Be better than yesterday,
learn a new word today,
try to stay out of trouble - at least until tomorrow,
and write when you have the time.




*well red.

Comments

  1. They call me a klutz. They shout "Ambisinister!"
    So a clout to their chopse I do quickly administer.
    How the acorns and cashews flump on the floor
    As those nucivorous numbskulls I shove out the the door.
    They were much urticated which gave me a tickle.
    Did I feel any guilt? Yes I did, quite a mickle.
    Like a good janissary, I hit up my sadhu,
    And asked for advice, "Say Sad, what shall I do?"
    The guy made me sweat, he could sure expostulate,
    Said I must make amends.
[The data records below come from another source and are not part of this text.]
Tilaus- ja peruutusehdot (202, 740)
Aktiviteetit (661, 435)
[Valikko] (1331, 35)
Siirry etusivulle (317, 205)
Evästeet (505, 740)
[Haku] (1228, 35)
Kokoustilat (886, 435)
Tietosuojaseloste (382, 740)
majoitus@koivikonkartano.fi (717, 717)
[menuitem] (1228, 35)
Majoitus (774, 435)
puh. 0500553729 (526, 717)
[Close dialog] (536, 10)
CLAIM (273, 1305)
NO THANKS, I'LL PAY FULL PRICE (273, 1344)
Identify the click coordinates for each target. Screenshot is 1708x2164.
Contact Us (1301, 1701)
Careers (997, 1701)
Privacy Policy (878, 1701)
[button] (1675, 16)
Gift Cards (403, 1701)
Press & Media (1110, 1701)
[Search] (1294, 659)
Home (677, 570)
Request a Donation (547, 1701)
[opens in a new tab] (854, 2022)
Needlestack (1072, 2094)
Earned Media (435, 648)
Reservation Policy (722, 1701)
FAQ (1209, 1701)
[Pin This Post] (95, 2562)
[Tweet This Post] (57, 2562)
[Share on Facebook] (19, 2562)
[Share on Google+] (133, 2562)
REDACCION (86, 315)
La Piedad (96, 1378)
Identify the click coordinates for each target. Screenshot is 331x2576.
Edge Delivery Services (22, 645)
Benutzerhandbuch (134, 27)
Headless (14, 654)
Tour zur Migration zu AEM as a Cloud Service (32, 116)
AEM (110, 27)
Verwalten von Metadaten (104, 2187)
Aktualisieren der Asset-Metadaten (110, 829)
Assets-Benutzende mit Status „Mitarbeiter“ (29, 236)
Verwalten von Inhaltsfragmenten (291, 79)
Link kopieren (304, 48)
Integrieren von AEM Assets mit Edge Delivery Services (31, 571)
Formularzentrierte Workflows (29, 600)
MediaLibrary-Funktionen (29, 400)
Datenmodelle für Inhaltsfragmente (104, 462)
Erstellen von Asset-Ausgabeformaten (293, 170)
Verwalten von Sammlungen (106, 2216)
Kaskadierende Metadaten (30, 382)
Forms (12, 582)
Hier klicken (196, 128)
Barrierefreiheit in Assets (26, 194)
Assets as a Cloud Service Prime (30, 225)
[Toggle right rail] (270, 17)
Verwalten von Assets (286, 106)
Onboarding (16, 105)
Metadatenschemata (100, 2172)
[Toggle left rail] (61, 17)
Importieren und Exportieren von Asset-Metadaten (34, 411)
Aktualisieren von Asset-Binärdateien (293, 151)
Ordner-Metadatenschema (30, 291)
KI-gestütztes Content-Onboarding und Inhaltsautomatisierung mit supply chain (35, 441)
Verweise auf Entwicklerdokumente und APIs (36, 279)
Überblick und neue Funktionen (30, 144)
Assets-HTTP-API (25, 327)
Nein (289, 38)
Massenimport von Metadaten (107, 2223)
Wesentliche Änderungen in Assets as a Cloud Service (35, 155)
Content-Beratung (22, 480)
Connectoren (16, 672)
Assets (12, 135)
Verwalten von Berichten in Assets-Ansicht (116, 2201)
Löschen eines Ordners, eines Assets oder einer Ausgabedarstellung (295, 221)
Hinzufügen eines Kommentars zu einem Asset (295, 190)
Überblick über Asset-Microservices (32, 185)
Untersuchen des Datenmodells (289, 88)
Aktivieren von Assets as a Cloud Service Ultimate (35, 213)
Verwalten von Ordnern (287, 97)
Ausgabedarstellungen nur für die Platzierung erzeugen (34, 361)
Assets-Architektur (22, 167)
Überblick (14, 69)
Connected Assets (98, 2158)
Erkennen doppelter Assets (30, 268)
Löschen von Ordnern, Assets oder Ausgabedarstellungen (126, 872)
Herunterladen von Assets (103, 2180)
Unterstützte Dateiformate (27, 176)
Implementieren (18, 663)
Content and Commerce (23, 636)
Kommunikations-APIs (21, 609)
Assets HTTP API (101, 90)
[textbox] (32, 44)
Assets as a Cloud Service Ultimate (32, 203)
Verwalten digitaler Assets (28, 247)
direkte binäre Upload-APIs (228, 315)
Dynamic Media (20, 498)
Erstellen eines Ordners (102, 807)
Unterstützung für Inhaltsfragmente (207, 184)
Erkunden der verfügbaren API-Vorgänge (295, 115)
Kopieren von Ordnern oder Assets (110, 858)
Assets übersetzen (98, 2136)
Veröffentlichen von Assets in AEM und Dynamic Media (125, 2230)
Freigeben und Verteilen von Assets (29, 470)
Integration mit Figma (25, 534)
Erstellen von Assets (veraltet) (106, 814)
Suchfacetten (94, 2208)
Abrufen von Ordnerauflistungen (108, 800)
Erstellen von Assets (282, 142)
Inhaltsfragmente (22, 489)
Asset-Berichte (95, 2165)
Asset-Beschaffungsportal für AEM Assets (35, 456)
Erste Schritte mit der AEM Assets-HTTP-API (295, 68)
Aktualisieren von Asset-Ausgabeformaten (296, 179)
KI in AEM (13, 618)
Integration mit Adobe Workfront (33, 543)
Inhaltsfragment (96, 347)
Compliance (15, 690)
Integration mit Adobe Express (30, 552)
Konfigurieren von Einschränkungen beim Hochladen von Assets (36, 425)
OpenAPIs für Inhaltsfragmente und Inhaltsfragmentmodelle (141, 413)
It was almost too late.
    The penance he gave left my heart ultra-sore.
    For a year and a day I must dine detritivore.

    Ambisinister: clumsy
    Chopse: to insult verbally
    Flump: to flop down
    Nucivorous: a nut eater
    Urticate: to sting
    Mickle: much
    Janissary: a devoted follower
    Sadhu: a holy man
    Expostulate: to remonstrate earnestly with
    Detritivore: one who feeds on dead and decaying matter




    ReplyDelete
  2. First rate! Especially "writers on writing." One of my favs is "unless you’re a musician, you really can’t write without words. At the same time, words alone don’t make a good writer, which begs the question: What does?" You have given us writers so many gems of encouragement. Thanks BLH!